The first 20 units were reserved by the Spartan College of Aeronautics and Technology under a Training Program Development and Deposit Agreement.

Peter Harris, CEO of Spartan College, commented:

“This agreement signifies our commitment to innovation and to serving the next generation of pilots. Spartan College is honored to be the first training school to formalize our collaboration on a complete training system that will make flight training more modern, accessible and economical than ever before.”

George Bye, CEO of AEAC, stated:

“Our goal with Sun Flyer is to achieve lower operating costs and enhanced safety features for a training airplane by focusing on the benefits of solar-electric propulsion and durable composite construction. Spartan College is to be commended for their innovative spirit and forward-thinking strategy.”

Categories: General

Tags: , ,

Leave a Reply

4 Comments on "Spartan College of Aeronautics and Technology Orders 20 Sun Flyers"

newest oldest most voted

So Cool

This is the same “Elektra One” the InsideEVs covered a couple years ago. Only development is a company is looking to sell a rebranded model in the US market.

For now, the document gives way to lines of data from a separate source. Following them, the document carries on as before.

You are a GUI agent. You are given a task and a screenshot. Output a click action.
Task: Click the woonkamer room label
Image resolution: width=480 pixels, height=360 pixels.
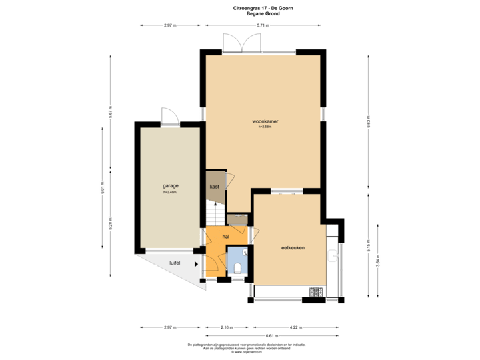click(265, 121)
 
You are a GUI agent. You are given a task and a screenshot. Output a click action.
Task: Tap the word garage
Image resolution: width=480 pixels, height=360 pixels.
click(170, 186)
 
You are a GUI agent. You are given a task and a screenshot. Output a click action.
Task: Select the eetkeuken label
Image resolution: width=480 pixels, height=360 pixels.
click(293, 247)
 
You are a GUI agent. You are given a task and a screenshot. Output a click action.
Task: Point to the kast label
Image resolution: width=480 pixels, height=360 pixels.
click(215, 187)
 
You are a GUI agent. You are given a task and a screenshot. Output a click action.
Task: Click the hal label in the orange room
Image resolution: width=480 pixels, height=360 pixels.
click(226, 237)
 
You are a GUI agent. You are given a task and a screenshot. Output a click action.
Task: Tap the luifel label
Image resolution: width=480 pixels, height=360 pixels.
click(175, 263)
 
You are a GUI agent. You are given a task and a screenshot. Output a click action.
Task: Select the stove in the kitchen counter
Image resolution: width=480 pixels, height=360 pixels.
click(315, 291)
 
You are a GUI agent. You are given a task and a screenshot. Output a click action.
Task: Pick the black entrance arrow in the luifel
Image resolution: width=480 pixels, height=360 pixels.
click(196, 264)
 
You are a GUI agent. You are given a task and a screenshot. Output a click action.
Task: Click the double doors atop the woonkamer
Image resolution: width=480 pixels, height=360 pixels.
click(242, 43)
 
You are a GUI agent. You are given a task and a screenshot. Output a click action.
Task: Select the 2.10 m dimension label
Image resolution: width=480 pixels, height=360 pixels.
click(227, 327)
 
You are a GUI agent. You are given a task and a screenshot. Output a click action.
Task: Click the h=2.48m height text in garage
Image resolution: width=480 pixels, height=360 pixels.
click(170, 193)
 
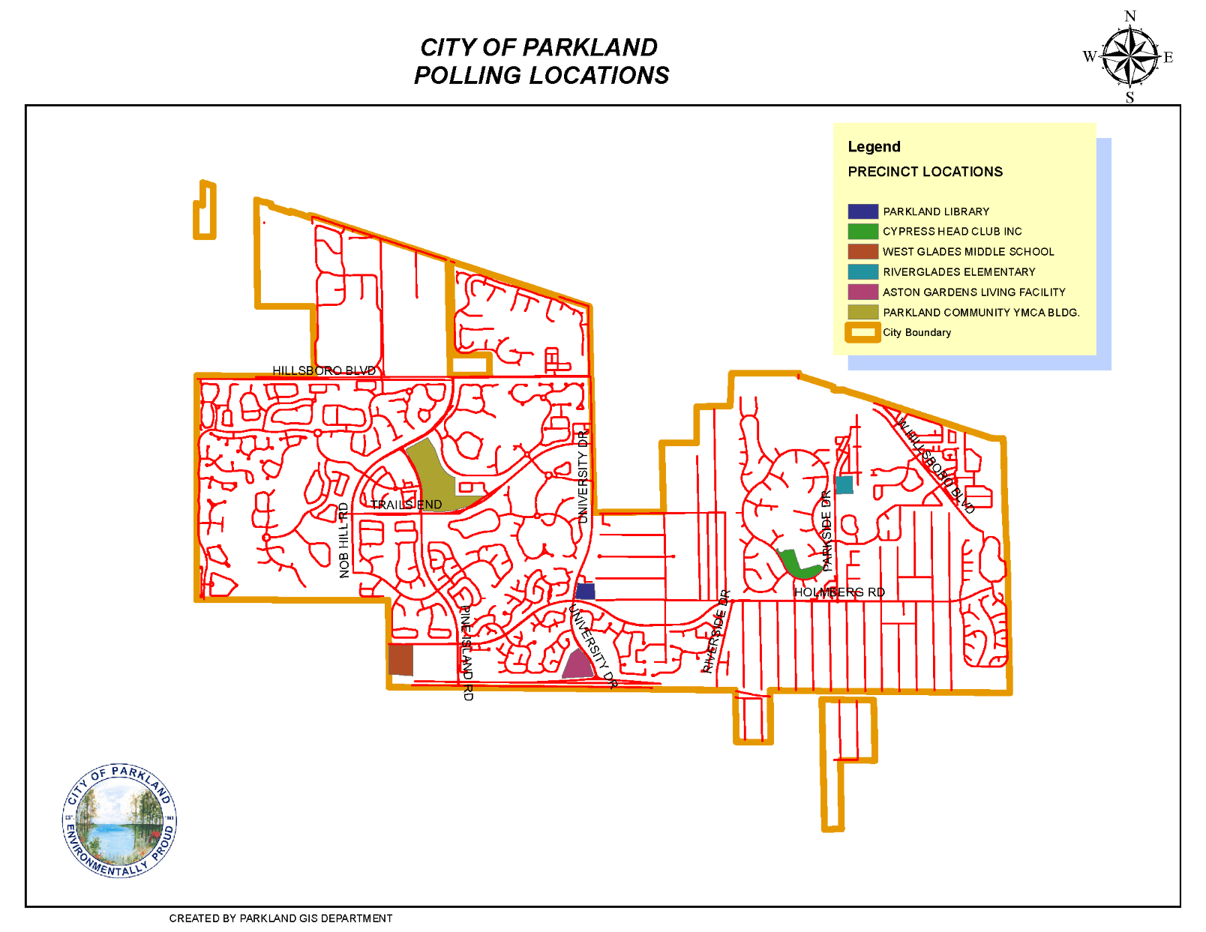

Actually, that was a 1-seater, while the model referred to here is a 2-seater (necessary for trainer aircraft, obviously).
While they say it’s closely based on the 1-seater, payload and internal layout have to be different to accommodate an additional person. Also, the drivetrain could have certainly changed in the past two years…

I couldn’t find any details on the 2-seater, besides that it can stay in the air for ~2 hours, but without giving the assumptions, and that on a sunny day the solar cells could extend range by 15%.

Anyone know details about the motor, battery pack? Performance? (crusing speed/range/time, top speed, takeoff requirements etc.) Charging time for the battery?

One blog mentioned that for a typical GA pilot training school the higher upfront cost would be recovered after about year (ICE aircraft have very costly FAA requirements re ongoing maintenance).
I’m curious about other aspects of the business case; if charging takes a significant amount of time, that would seem to rule out being able to use the aircraft intensively for lessons.